To my relief the pain resolved and I knew I was not alone or separate from Her, that I had somehow imagined the separation as real, that the union of these opposing feelings into a larger feeling of peace and love is possible, which leads me to believe now that I only imagine duality even while I continue to live in it! This experience helped me to understand how the soul is divided, and that this division creates suffering.
Initially my experience of union was of merging opposing male-female archetypes which helped me to understand what marriage is meant to be. I carried this incredible feeling of joy all day, unaware of any division in my soul. I had married the archetypes inside my heart, and loved their union and now worship it and can find peace at the remembrance of it. Only in Tantra are there rituals for symbolic sexual union between man and woman, the feminine being so absent in Christianity, Judaism and Islam. But this experience with Amma was union between Mother/Child archetypes.
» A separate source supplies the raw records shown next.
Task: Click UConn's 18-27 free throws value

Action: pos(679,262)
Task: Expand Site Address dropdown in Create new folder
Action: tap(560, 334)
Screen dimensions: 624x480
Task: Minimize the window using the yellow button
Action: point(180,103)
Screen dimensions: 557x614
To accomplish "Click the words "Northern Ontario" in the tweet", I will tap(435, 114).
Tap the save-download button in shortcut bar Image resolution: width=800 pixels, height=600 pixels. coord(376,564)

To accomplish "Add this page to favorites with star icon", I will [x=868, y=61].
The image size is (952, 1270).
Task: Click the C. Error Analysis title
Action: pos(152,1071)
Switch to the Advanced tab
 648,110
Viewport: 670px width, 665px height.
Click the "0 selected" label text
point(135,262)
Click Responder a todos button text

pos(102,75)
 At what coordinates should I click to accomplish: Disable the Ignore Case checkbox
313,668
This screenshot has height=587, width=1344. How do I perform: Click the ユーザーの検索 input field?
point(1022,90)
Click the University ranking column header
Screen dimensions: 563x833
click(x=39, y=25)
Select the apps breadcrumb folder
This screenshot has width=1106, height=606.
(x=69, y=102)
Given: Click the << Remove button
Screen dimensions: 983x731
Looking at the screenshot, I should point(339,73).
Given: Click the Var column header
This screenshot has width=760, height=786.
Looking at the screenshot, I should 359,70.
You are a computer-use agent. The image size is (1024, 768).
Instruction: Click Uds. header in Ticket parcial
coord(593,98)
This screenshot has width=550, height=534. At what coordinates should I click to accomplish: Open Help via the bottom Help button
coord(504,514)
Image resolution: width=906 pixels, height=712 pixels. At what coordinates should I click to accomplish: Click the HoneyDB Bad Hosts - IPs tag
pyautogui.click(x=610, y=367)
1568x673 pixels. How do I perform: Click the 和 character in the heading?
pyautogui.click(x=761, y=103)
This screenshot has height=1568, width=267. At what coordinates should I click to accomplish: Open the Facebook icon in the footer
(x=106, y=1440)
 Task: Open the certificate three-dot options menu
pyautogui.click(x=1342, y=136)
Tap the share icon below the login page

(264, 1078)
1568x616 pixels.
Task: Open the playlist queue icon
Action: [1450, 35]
I continue to observe that the experience of union, either physical or metaphysical, does not last. Even after experiences of sexual and/or spiritual union, we can re-experience the feeling of being separate and alone. That leads me to wonder if separation is bound to be the human condition and if should be embraced for its own unique meaningfulness. Ultimately, there may be no ritual or celebration of wholeness, unity, or sex that will alleviate suffering permanently, because suffering is meant to be a part of human existence that requires acceptance. And somehow this acceptance is another path to wholeness, to be one with our suffering.